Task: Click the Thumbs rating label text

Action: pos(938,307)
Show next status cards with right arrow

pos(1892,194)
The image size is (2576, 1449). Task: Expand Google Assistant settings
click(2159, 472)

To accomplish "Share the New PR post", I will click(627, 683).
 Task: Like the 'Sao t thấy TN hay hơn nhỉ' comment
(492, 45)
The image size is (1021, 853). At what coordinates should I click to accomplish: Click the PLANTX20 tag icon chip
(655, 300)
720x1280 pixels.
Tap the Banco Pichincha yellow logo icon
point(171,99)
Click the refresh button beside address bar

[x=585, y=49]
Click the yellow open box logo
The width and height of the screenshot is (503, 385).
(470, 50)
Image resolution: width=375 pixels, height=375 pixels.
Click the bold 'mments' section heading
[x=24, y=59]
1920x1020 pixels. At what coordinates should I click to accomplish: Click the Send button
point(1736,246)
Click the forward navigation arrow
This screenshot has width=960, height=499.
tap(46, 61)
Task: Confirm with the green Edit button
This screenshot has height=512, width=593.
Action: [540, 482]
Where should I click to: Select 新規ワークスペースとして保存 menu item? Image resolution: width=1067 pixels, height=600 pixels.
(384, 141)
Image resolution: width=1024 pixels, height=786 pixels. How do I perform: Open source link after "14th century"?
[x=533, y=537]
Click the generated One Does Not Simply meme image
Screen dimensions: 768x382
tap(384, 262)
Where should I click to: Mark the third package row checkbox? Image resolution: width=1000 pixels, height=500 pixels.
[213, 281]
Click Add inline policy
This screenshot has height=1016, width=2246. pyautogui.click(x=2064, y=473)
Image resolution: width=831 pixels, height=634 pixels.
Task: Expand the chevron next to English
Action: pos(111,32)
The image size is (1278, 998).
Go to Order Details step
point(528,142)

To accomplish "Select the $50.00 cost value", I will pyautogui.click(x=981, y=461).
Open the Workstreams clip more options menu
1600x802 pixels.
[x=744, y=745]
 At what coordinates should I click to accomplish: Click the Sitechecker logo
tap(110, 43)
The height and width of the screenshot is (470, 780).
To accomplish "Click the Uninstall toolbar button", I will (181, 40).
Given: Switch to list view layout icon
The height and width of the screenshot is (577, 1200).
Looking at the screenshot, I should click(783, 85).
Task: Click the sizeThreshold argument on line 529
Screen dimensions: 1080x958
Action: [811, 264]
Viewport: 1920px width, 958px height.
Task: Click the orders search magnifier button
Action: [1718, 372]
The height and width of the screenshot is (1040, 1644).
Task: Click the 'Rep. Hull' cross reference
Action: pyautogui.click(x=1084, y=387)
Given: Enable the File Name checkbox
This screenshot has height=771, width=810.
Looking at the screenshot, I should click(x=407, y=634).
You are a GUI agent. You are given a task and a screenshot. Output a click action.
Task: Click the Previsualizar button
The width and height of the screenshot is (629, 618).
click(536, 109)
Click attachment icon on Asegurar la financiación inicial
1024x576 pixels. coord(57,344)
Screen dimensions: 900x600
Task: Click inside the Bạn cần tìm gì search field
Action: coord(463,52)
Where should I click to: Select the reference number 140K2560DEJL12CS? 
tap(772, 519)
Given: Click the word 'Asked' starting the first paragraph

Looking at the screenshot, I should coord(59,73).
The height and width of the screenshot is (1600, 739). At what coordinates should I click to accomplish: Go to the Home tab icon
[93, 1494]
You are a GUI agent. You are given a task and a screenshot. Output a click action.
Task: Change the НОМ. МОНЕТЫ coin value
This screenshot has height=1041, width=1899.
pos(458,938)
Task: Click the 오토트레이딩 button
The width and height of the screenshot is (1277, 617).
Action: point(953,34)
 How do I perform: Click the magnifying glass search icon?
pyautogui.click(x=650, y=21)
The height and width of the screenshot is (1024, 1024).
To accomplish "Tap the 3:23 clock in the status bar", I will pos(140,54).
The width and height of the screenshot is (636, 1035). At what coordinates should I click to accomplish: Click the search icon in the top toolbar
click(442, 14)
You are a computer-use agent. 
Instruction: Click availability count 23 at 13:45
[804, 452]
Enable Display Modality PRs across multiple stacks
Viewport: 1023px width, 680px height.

## PROBLEM DESCRIPTION
Nothing should be dropped: transcribe all the material exactly.

## ANSWER SECTION
Task: Click the Thumbs rating label text

Action: pos(938,307)
Show next status cards with right arrow

pos(1892,194)
The image size is (2576, 1449). Task: Expand Google Assistant settings
click(2159, 472)

To accomplish "Share the New PR post", I will click(627, 683).
 Task: Like the 'Sao t thấy TN hay hơn nhỉ' comment
(492, 45)
The image size is (1021, 853). At what coordinates should I click to accomplish: Click the PLANTX20 tag icon chip
(655, 300)
720x1280 pixels.
Tap the Banco Pichincha yellow logo icon
point(171,99)
Click the refresh button beside address bar

[x=585, y=49]
Click the yellow open box logo
The width and height of the screenshot is (503, 385).
(470, 50)
Image resolution: width=375 pixels, height=375 pixels.
Click the bold 'mments' section heading
[x=24, y=59]
1920x1020 pixels. At what coordinates should I click to accomplish: Click the Send button
point(1736,246)
Click the forward navigation arrow
This screenshot has width=960, height=499.
tap(46, 61)
Task: Confirm with the green Edit button
This screenshot has height=512, width=593.
Action: [540, 482]
Where should I click to: Select 新規ワークスペースとして保存 menu item? Image resolution: width=1067 pixels, height=600 pixels.
(384, 141)
Image resolution: width=1024 pixels, height=786 pixels. How do I perform: Open source link after "14th century"?
[x=533, y=537]
Click the generated One Does Not Simply meme image
Screen dimensions: 768x382
tap(384, 262)
Where should I click to: Mark the third package row checkbox? Image resolution: width=1000 pixels, height=500 pixels.
[213, 281]
Click Add inline policy
This screenshot has height=1016, width=2246. pyautogui.click(x=2064, y=473)
Image resolution: width=831 pixels, height=634 pixels.
Task: Expand the chevron next to English
Action: pos(111,32)
The image size is (1278, 998).
Go to Order Details step
point(528,142)

To accomplish "Select the $50.00 cost value", I will pyautogui.click(x=981, y=461).
Open the Workstreams clip more options menu
1600x802 pixels.
[x=744, y=745]
 At what coordinates should I click to accomplish: Click the Sitechecker logo
tap(110, 43)
The height and width of the screenshot is (470, 780).
To accomplish "Click the Uninstall toolbar button", I will (181, 40).
Given: Switch to list view layout icon
The height and width of the screenshot is (577, 1200).
Looking at the screenshot, I should click(783, 85).
Task: Click the sizeThreshold argument on line 529
Screen dimensions: 1080x958
Action: [811, 264]
Viewport: 1920px width, 958px height.
Task: Click the orders search magnifier button
Action: [1718, 372]
The height and width of the screenshot is (1040, 1644).
Task: Click the 'Rep. Hull' cross reference
Action: pyautogui.click(x=1084, y=387)
Given: Enable the File Name checkbox
This screenshot has height=771, width=810.
Looking at the screenshot, I should click(x=407, y=634).
You are a GUI agent. You are given a task and a screenshot. Output a click action.
Task: Click the Previsualizar button
The width and height of the screenshot is (629, 618).
click(536, 109)
Click attachment icon on Asegurar la financiación inicial
1024x576 pixels. coord(57,344)
Screen dimensions: 900x600
Task: Click inside the Bạn cần tìm gì search field
Action: coord(463,52)
Where should I click to: Select the reference number 140K2560DEJL12CS? 
tap(772, 519)
Given: Click the word 'Asked' starting the first paragraph

Looking at the screenshot, I should coord(59,73).
The height and width of the screenshot is (1600, 739). At what coordinates should I click to accomplish: Go to the Home tab icon
[93, 1494]
You are a GUI agent. You are given a task and a screenshot. Output a click action.
Task: Change the НОМ. МОНЕТЫ coin value
This screenshot has height=1041, width=1899.
pos(458,938)
Task: Click the 오토트레이딩 button
The width and height of the screenshot is (1277, 617).
Action: point(953,34)
 How do I perform: Click the magnifying glass search icon?
pyautogui.click(x=650, y=21)
The height and width of the screenshot is (1024, 1024).
To accomplish "Tap the 3:23 clock in the status bar", I will pos(140,54).
The width and height of the screenshot is (636, 1035). At what coordinates should I click to accomplish: Click the search icon in the top toolbar
click(442, 14)
You are a computer-use agent. 
Instruction: Click availability count 23 at 13:45
[804, 452]
Enable Display Modality PRs across multiple stacks
Viewport: 1023px width, 680px height.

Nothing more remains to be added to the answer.